I let out a deep breath. “Well, he said he wanted you to have time to heal when you got here, and you couldn’t do that with half the club hitting on you. But he said I should ask you if I need to stand down.”

I don’t know why I’m telling her this. It’s like I’m telling her that if she wants to date other men, she can, knowing good and well I could never just stand aside and let it happen.

“I don’t understand,” she says.

I clench my eyes shut and then open them. “Look, I know I piss you off because of how protective I am of you and—”

She cuts me off. “Why are you so protective of me?”

“Because,” I answer as if that’s going to placate her when I know it’s not.

She blurts out a laugh. “That’s not an answer.”

I grit my teeth. “Because when I look at you, I want to protect you. I need to protect you.” I can hear the pain in my own voice. “And I didn’t tonight. The one night you needed me and I wasn’t there.”

She rolls toward me, and this time she’s flush against my side. Her arm goes around my chest as if she’s hugging me to her. “Grey, don’t say that. You did save me. Do you know what would have happened if you didn’t show up when you did? You saved me.”

Because I can’t resist, I roll to my side, face her, wrap an arm around her, and hold her to me. “I’m sorry.”

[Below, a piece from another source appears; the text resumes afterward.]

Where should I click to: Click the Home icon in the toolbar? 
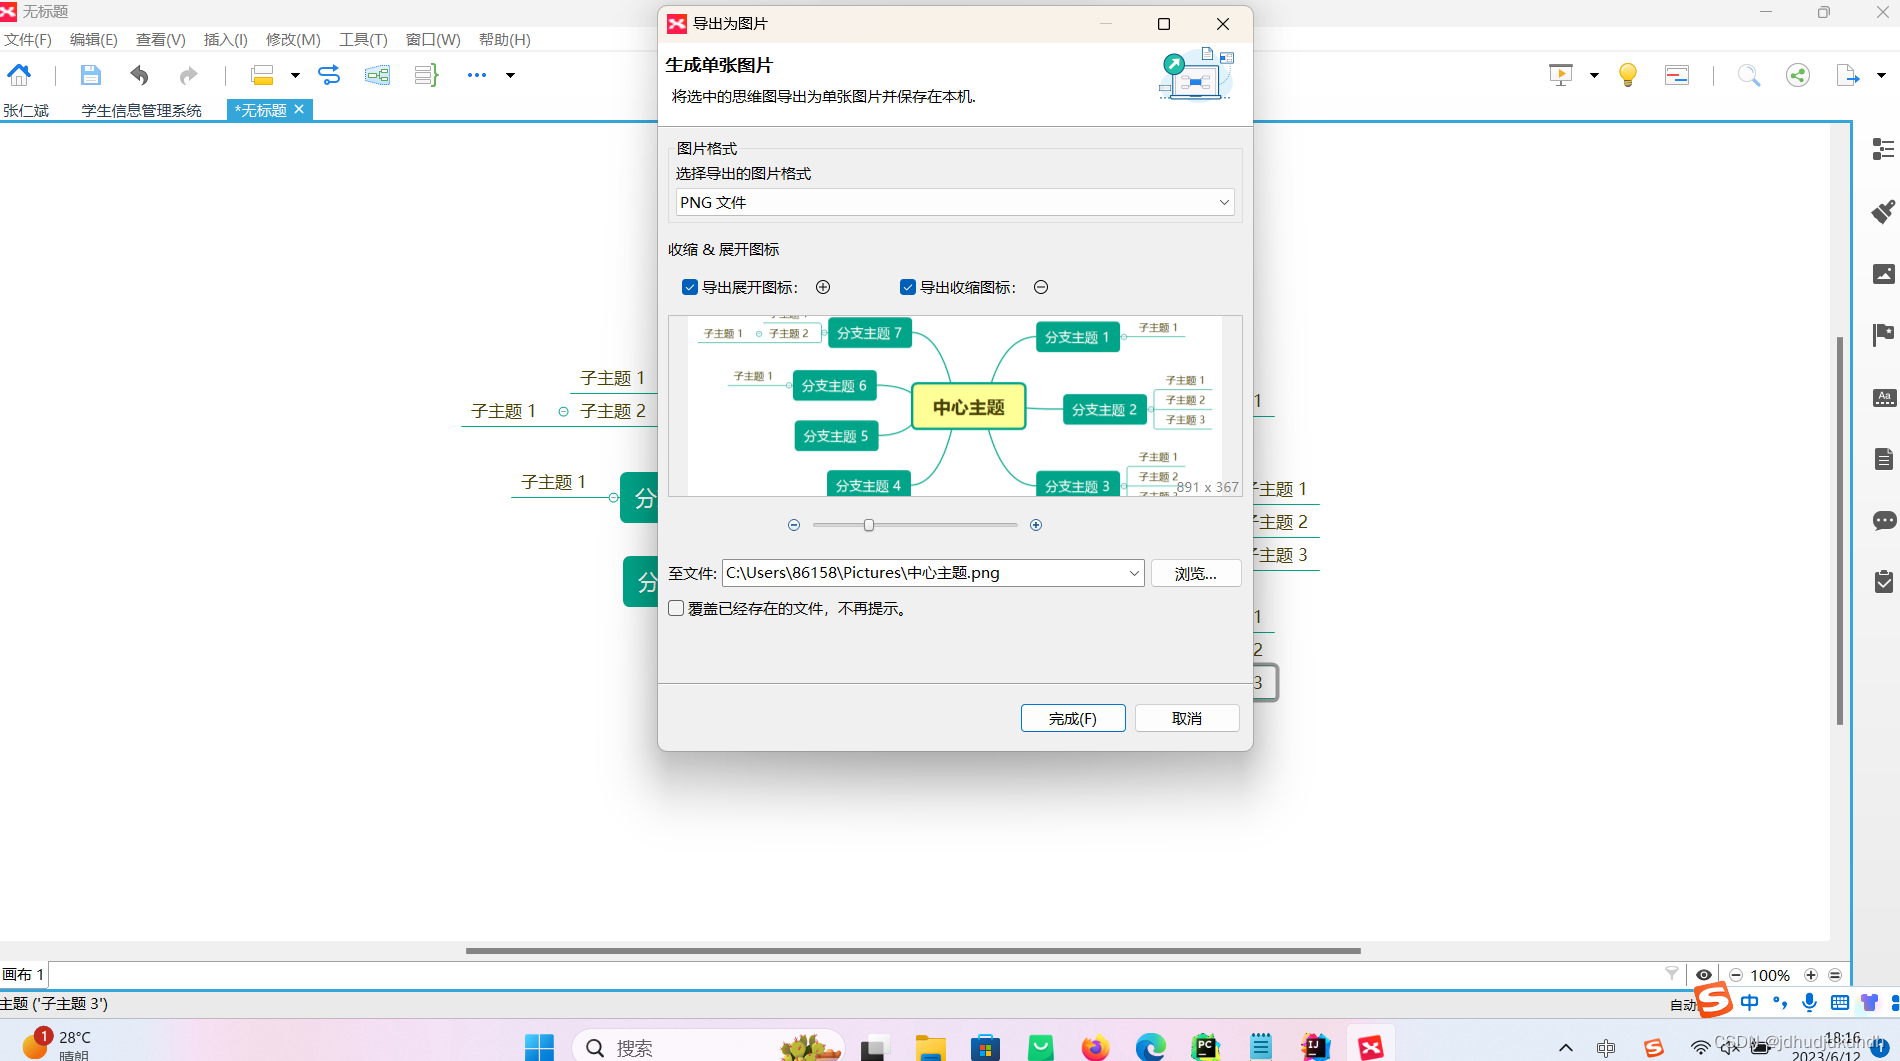(x=18, y=75)
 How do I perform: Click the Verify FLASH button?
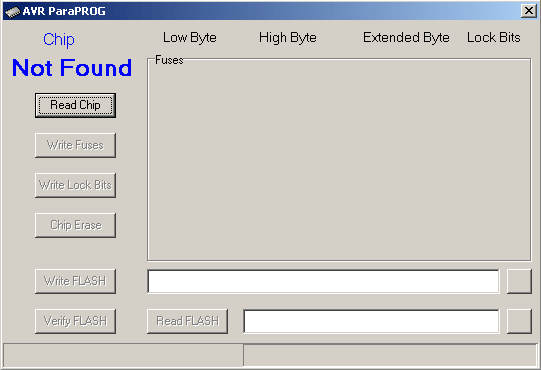(x=75, y=321)
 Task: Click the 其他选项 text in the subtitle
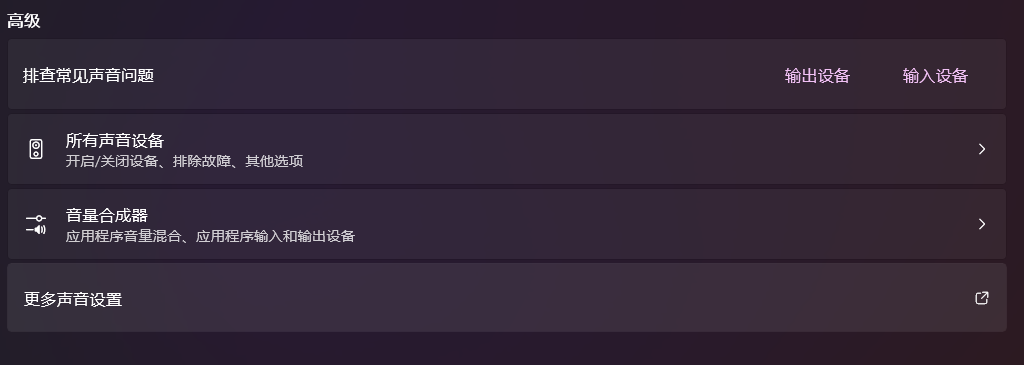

She shakes her head. “Don’t. Quit saying that. You have nothing to be sorry for.”

I rest my chin on the top of her head. “I know I piss you off, Alice. I know that I’m bossy and protective and—”

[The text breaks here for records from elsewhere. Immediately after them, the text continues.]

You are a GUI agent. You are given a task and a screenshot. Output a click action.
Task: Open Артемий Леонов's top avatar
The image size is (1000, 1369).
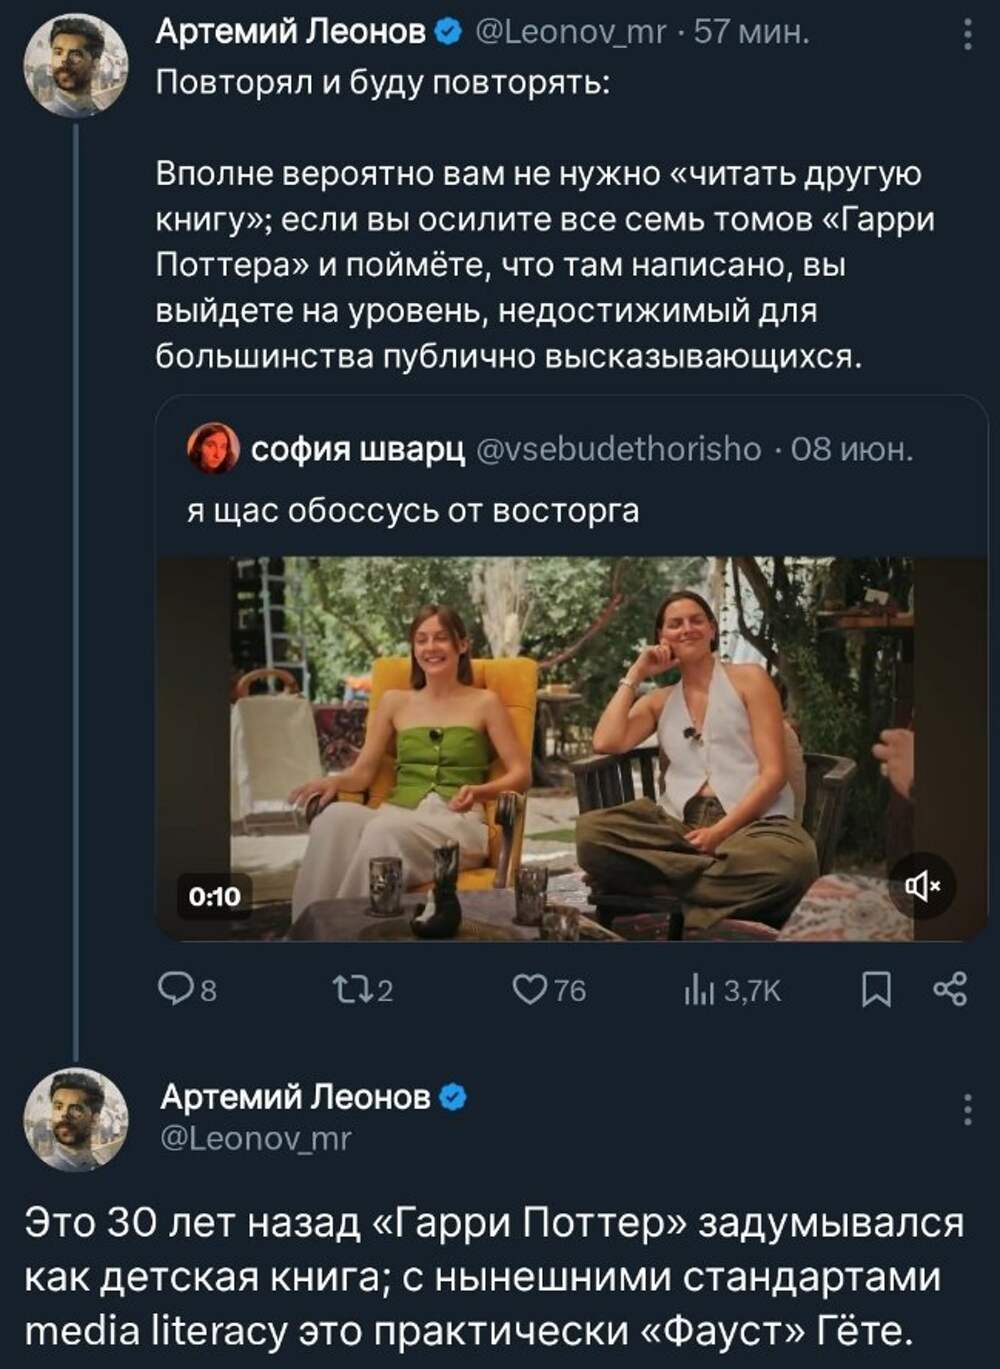76,65
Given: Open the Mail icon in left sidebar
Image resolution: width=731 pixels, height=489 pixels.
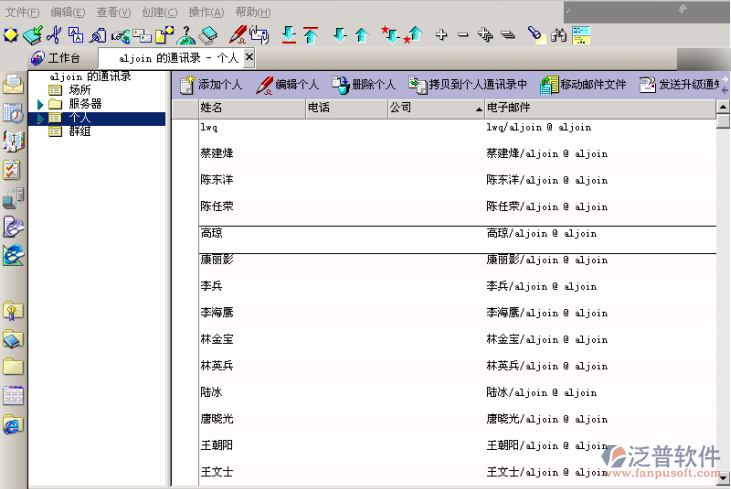Looking at the screenshot, I should (x=13, y=84).
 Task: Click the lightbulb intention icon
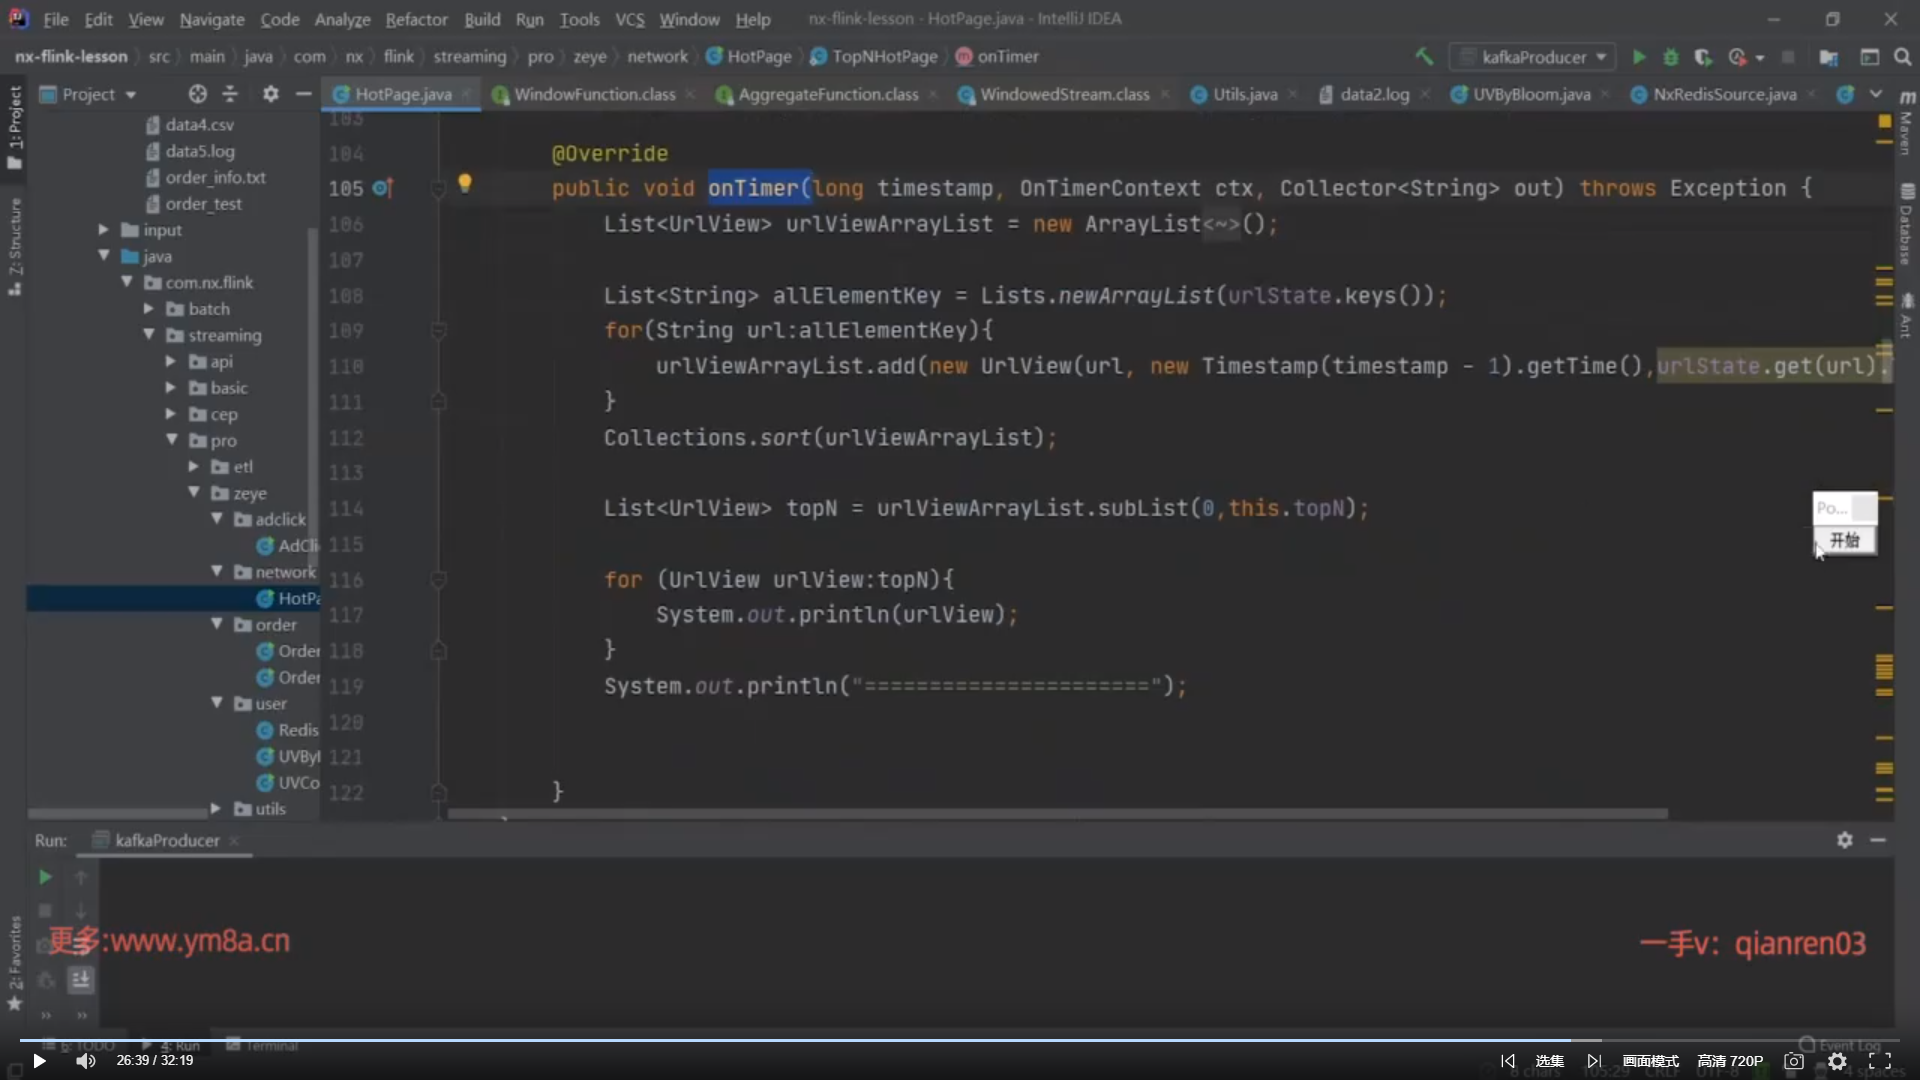(465, 183)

“Unhinged. That’s what Boss called you.”

I chuckle. “I am a little unhinged when it comes to you.”’

She presses her face into my neck. “Why?”

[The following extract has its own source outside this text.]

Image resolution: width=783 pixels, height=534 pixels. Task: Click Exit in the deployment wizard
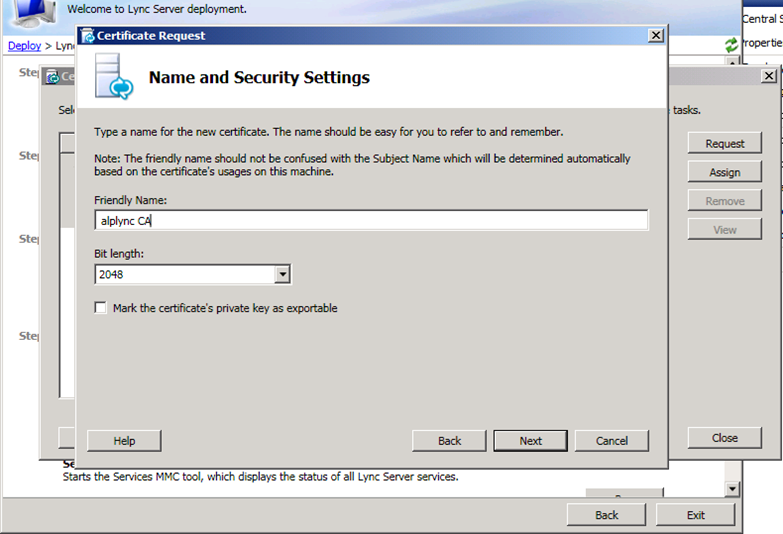[695, 515]
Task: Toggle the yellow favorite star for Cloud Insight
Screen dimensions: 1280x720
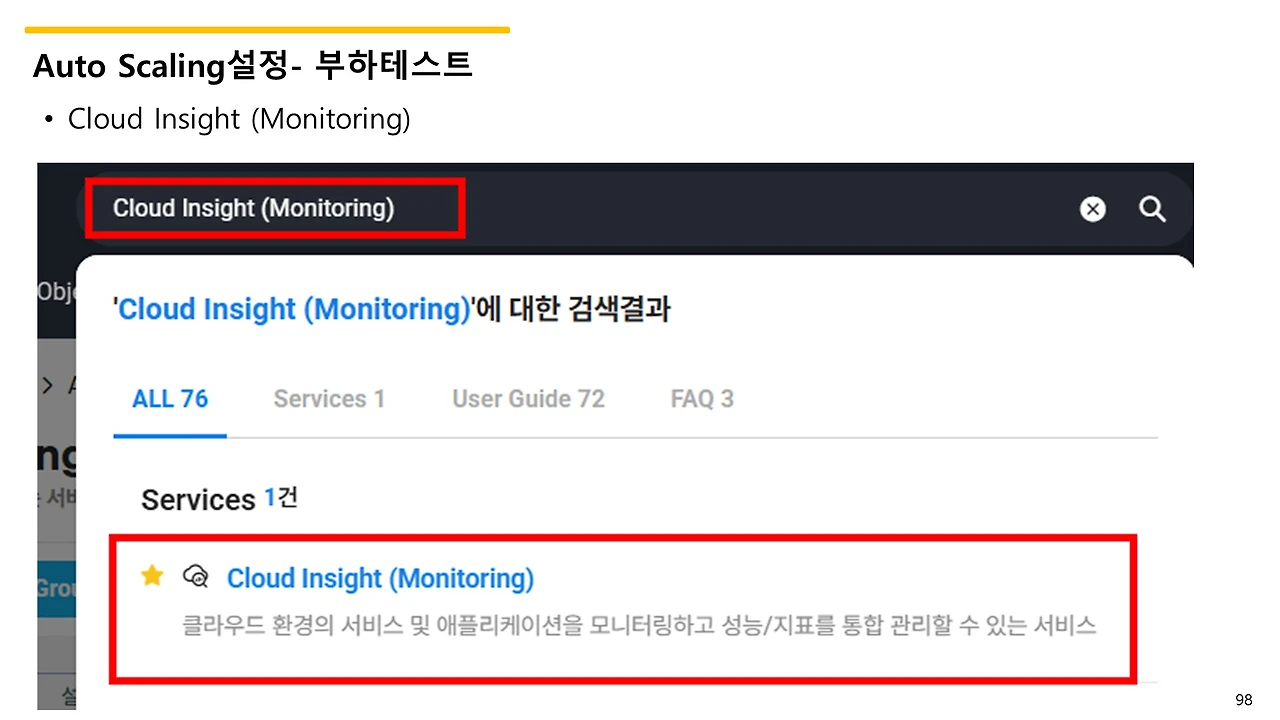Action: 152,576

I know this is an important moment. I want to tell her everything. Hell, I want to claim her, but I also know that tonight is not the night to do that, so instead of confessing my feelings for her, I give her some generic response. “Because you’re a Guardian. You’re family.”

She tenses in my arms. “So you think of me like a sister or something?”

I shake my head. Man, I’m fucking this up. “No, I don’t think of you as my sister.”

She rests her head against my chest and yawns. “Okay, I’m not sure what to make of all this. You protect me because…”

Her voice trails off, and I know she wants me to answer her.

I tell her the truth. “I am like this with you because I have to be. I don’t have a choice.

I tell myself to stand back and let you live your life and do what you want, but I can’t imagine some guy hitting on you and me just standing back, letting it happen. ”

My confession silences her.

I clear my throat again. “Do you want me to stop?”

I hold my breath, waiting for her to answer me. I’m not sure what I’ll do with her request. If she asks me to stop protecting her, the answer will be no. If she asks me to stop interfering with her relationships… well, hell, I can’t imagine I can agree to that either.

She yawns again. “Right now, in this moment, I don’t want you to stop. I don’t want to even think about men or any of that.”

I tense, thinking about what happened tonight, and I loosen my hold on her. “I’m sorry… if this is uncomfortable.”

She holds me tighter. “No. It’s different with you. I know I’m safe with you.”

I close my eyes and let out a harsh breath.

Fuck, I’ve been friend zoned. This is what this is.

She’s comfortable with me like I’m some fuckin’ sorority sister or something.

Would she feel safe if she knew the number of times I’ve jacked off just thinking about her?

Or would she feel safe if she knew how much I think about her or exactly how unhinged I get when I see another man look at her? I could kill just thinking about it.

Her breathing is slowing down, and she’s relaxing against me. I know she’s about to fall asleep, and it’s going to be torture holding her like this the whole night. Her voice is thick and sleepy when she says my name. “Grey.”

“Yeah, honey?”

“Will you be here all night?”

I bite my lip. “Do you want me to be?”

“Yes,” she answers simply.

I tuck her against me. “Then yeah, I’ll be here all night.”

She’s so close I can feel her smile against my chest. “Goodnight.”

“Night, princess.”

And it’s mere seconds later that she falls asleep in my arms. I don’t dare move or jostle her because she needs the rest. I don’t need it. I can rest later because I’m going to lie here all night and cherish this moment. Who knows if I’ll ever have it again?